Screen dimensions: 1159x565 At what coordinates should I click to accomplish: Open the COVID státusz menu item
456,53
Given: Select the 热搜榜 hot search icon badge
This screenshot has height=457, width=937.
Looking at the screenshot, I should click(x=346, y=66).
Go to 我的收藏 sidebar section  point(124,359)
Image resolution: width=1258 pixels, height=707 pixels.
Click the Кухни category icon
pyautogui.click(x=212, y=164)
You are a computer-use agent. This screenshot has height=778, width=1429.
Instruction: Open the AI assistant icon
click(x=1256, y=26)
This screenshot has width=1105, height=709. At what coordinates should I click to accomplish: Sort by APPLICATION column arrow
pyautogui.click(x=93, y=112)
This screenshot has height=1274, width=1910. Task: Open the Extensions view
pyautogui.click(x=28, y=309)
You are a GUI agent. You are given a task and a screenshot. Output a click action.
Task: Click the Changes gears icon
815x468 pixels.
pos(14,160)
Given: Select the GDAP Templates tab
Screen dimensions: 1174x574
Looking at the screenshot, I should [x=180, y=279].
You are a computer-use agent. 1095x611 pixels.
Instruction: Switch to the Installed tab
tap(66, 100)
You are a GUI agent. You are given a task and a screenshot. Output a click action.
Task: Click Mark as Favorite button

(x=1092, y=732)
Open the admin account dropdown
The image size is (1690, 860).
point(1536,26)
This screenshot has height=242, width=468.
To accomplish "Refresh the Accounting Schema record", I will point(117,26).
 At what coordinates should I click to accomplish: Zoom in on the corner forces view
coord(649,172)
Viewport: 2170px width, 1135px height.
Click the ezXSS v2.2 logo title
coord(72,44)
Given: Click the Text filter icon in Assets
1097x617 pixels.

WHAT THE EXERCISE ASKS ::
Retype the records above exactly, from their first line through the line that contains "You are a computer-use agent. 1095x611", and stop there.

RESULT ::
Screen dimensions: 1159x565 At what coordinates should I click to accomplish: Open the COVID státusz menu item
456,53
Given: Select the 热搜榜 hot search icon badge
This screenshot has height=457, width=937.
Looking at the screenshot, I should click(x=346, y=66).
Go to 我的收藏 sidebar section  point(124,359)
Image resolution: width=1258 pixels, height=707 pixels.
Click the Кухни category icon
pyautogui.click(x=212, y=164)
You are a computer-use agent. This screenshot has height=778, width=1429.
Instruction: Open the AI assistant icon
click(x=1256, y=26)
This screenshot has width=1105, height=709. At what coordinates should I click to accomplish: Sort by APPLICATION column arrow
pyautogui.click(x=93, y=112)
This screenshot has height=1274, width=1910. Task: Open the Extensions view
pyautogui.click(x=28, y=309)
You are a GUI agent. You are given a task and a screenshot. Output a click action.
Task: Click the Changes gears icon
815x468 pixels.
pos(14,160)
Given: Select the GDAP Templates tab
Screen dimensions: 1174x574
Looking at the screenshot, I should [x=180, y=279].
You are a computer-use agent. 1095x611 pixels.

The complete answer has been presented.